### Data shown
************
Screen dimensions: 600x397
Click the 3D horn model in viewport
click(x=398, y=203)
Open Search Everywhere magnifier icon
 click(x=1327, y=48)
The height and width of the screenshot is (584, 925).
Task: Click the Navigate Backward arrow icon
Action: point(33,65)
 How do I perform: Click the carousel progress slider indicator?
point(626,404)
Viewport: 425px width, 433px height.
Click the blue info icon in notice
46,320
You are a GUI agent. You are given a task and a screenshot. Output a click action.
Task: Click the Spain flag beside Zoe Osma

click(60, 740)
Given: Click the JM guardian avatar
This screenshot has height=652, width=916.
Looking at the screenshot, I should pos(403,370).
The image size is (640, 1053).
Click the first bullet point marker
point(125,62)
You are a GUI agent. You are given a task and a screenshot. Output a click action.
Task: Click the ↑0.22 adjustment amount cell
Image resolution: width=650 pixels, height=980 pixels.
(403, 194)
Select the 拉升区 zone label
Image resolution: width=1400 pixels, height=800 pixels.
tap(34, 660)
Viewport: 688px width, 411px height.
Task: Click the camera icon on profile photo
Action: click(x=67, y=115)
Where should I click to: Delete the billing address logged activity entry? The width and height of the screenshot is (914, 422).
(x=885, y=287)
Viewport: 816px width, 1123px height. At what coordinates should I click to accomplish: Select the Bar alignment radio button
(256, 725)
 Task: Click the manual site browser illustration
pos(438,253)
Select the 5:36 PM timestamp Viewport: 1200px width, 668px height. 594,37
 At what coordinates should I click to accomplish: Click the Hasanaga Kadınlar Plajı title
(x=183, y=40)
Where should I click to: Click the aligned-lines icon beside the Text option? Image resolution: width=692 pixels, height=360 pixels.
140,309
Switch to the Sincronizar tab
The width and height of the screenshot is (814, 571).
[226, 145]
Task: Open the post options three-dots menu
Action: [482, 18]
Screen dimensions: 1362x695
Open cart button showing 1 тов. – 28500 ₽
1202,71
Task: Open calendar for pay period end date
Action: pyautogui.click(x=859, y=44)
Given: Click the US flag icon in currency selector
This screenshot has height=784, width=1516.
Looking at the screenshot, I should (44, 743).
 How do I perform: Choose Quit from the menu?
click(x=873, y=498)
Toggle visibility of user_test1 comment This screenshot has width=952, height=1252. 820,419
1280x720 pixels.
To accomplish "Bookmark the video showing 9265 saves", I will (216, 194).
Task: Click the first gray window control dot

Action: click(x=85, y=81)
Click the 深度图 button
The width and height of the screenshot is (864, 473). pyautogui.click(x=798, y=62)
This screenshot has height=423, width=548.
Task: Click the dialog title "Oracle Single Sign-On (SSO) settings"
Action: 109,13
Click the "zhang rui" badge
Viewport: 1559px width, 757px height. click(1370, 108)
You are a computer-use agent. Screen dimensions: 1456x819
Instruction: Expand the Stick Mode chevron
************
### Problem to work on
The material must be transcribed exactly, down to the last line.

### The answer
Screen dimensions: 600x397
Click the 3D horn model in viewport
click(x=398, y=203)
Open Search Everywhere magnifier icon
 click(x=1327, y=48)
The height and width of the screenshot is (584, 925).
Task: Click the Navigate Backward arrow icon
Action: point(33,65)
 How do I perform: Click the carousel progress slider indicator?
point(626,404)
Viewport: 425px width, 433px height.
Click the blue info icon in notice
46,320
You are a GUI agent. You are given a task and a screenshot. Output a click action.
Task: Click the Spain flag beside Zoe Osma

click(60, 740)
Given: Click the JM guardian avatar
This screenshot has height=652, width=916.
Looking at the screenshot, I should pos(403,370).
The image size is (640, 1053).
Click the first bullet point marker
point(125,62)
You are a GUI agent. You are given a task and a screenshot. Output a click action.
Task: Click the ↑0.22 adjustment amount cell
Image resolution: width=650 pixels, height=980 pixels.
(403, 194)
Select the 拉升区 zone label
Image resolution: width=1400 pixels, height=800 pixels.
tap(34, 660)
Viewport: 688px width, 411px height.
Task: Click the camera icon on profile photo
Action: click(x=67, y=115)
Where should I click to: Delete the billing address logged activity entry? The width and height of the screenshot is (914, 422).
(x=885, y=287)
Viewport: 816px width, 1123px height. At what coordinates should I click to accomplish: Select the Bar alignment radio button
(256, 725)
 Task: Click the manual site browser illustration
pos(438,253)
Select the 5:36 PM timestamp Viewport: 1200px width, 668px height. 594,37
 At what coordinates should I click to accomplish: Click the Hasanaga Kadınlar Plajı title
(x=183, y=40)
Where should I click to: Click the aligned-lines icon beside the Text option? Image resolution: width=692 pixels, height=360 pixels.
140,309
Switch to the Sincronizar tab
The width and height of the screenshot is (814, 571).
[226, 145]
Task: Open the post options three-dots menu
Action: [482, 18]
Screen dimensions: 1362x695
Open cart button showing 1 тов. – 28500 ₽
1202,71
Task: Open calendar for pay period end date
Action: pyautogui.click(x=859, y=44)
Given: Click the US flag icon in currency selector
This screenshot has height=784, width=1516.
Looking at the screenshot, I should (44, 743).
 How do I perform: Choose Quit from the menu?
click(x=873, y=498)
Toggle visibility of user_test1 comment This screenshot has width=952, height=1252. 820,419
1280x720 pixels.
To accomplish "Bookmark the video showing 9265 saves", I will (216, 194).
Task: Click the first gray window control dot

Action: click(x=85, y=81)
Click the 深度图 button
The width and height of the screenshot is (864, 473). pyautogui.click(x=798, y=62)
This screenshot has height=423, width=548.
Task: Click the dialog title "Oracle Single Sign-On (SSO) settings"
Action: 109,13
Click the "zhang rui" badge
Viewport: 1559px width, 757px height. click(1370, 108)
You are a computer-use agent. Screen dimensions: 1456x819
Instruction: Expand the Stick Mode chevron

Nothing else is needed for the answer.